Set against the backdrop of the Wars of the Roses, the series is the story of the women caught up in the protracted conflict for the throne of England.
Ratings
Curator score: 5.2/10
IMDb: 7.7/10
Rotten Tomatoes: 80%
Metacritic: 70
TMDB: 7.3/10
Production
Playground Entertainment, Company Pictures, BBC Drama Productions
Cast
Rebecca Ferguson, Max Irons, Amanda Hale, Janet McTeer, James Frain, Tom McKay, Faye Marsay, Juliet Aubrey, Aneurin Barnard, Caroline Goodall, Rupert Graves, Ben Lamb, Michael Maloney, David Oakes, Eve Ponsonby, Eleanor Tomlinson
Where to watch
Starz, Philo, Spectrum On Demand
Curator Review
Verdict
A lush, soapy historical drama with strong performances and court-intrigue momentum, but it leans more into melodrama than rigor.

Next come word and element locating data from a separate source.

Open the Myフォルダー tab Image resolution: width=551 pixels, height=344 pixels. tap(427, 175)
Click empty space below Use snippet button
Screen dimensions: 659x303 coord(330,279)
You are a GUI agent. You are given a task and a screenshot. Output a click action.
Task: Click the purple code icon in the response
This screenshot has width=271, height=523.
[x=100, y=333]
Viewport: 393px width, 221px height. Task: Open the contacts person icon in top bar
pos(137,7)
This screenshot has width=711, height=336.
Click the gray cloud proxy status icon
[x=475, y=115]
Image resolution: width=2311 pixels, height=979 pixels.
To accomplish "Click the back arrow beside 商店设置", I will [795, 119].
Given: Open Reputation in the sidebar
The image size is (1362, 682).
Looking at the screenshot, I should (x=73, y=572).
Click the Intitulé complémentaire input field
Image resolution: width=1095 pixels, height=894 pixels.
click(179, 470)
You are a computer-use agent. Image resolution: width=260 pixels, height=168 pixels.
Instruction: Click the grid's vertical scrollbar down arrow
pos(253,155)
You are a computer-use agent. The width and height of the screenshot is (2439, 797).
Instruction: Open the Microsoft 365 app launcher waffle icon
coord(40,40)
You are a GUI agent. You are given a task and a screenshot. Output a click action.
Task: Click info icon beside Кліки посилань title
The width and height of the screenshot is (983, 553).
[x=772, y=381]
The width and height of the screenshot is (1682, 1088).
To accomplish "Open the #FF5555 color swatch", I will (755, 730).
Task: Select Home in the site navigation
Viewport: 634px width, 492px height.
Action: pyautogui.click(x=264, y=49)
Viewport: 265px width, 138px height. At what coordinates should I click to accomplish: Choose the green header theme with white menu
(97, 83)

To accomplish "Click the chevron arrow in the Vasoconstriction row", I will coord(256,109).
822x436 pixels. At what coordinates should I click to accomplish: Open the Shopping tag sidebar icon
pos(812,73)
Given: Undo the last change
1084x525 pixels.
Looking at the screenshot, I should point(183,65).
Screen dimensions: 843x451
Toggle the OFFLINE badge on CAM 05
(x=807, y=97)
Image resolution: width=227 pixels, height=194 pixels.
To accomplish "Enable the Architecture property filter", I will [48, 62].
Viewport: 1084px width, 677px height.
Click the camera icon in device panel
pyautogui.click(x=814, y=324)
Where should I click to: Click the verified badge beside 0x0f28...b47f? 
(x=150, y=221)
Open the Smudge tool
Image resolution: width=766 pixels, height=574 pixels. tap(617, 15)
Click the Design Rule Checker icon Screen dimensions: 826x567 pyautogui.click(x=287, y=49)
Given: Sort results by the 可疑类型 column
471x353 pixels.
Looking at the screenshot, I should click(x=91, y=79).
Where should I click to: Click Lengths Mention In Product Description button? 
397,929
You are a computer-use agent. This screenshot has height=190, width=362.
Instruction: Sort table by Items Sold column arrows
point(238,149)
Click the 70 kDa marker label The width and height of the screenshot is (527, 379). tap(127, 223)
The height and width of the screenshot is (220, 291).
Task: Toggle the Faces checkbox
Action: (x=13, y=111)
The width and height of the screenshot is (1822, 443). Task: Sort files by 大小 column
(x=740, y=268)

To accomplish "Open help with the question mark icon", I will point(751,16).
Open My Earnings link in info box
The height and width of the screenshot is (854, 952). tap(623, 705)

If you enjoy Tudor-adjacent prestige TV with romance, betrayal, and a female-centered power struggle, it’s an easy binge; if you want strict historical depth or consistently sharp writing, it can feel uneven.
Best for
Viewers who like costume drama and palace intrigue
Fans of women-driven historical fiction
Binge-watchers looking for a compact limited series
Anyone who enjoyed glossy British period melodrama
Skip if
You want hard-edged historical realism
You prefer tightly plotted, dialogue-first prestige drama
You’re looking for a long-running series with deep character development over multiple seasons
You dislike romanticized history and heightened soap-opera turns
Overview
The White Queen is one of those historical dramas that knows exactly how to seduce its audience: candlelit interiors, shifting loyalties, doomed romance, and a constant sense that the crown is always just out of reach. Its biggest strength is the women at the center of the conflict, especially the way the series frames power as something negotiated through marriage, motherhood, and survival as much as battle and politics.
Worth noting
The show moves briskly and is easy to binge, helped by a compact single-season structure and a steady stream of betrayals and reversals. Rebecca Ferguson gives it a cool, watchful center, while the supporting cast adds enough gravitas to keep the court scenes from feeling purely decorative. At its best, it captures the paranoia and instability of the Wars of the Roses in a way that feels vivid even when the storytelling is heightened.
Bottom line
Its limitations are also part of its identity: the series often favors romantic sweep over nuance, and some of the historical compression can make the drama feel more like a pageant than a fully lived-in political saga. Still, for viewers who want a polished, accessible entry point into English dynastic drama, it delivers exactly the kind of glossy intrigue it promises.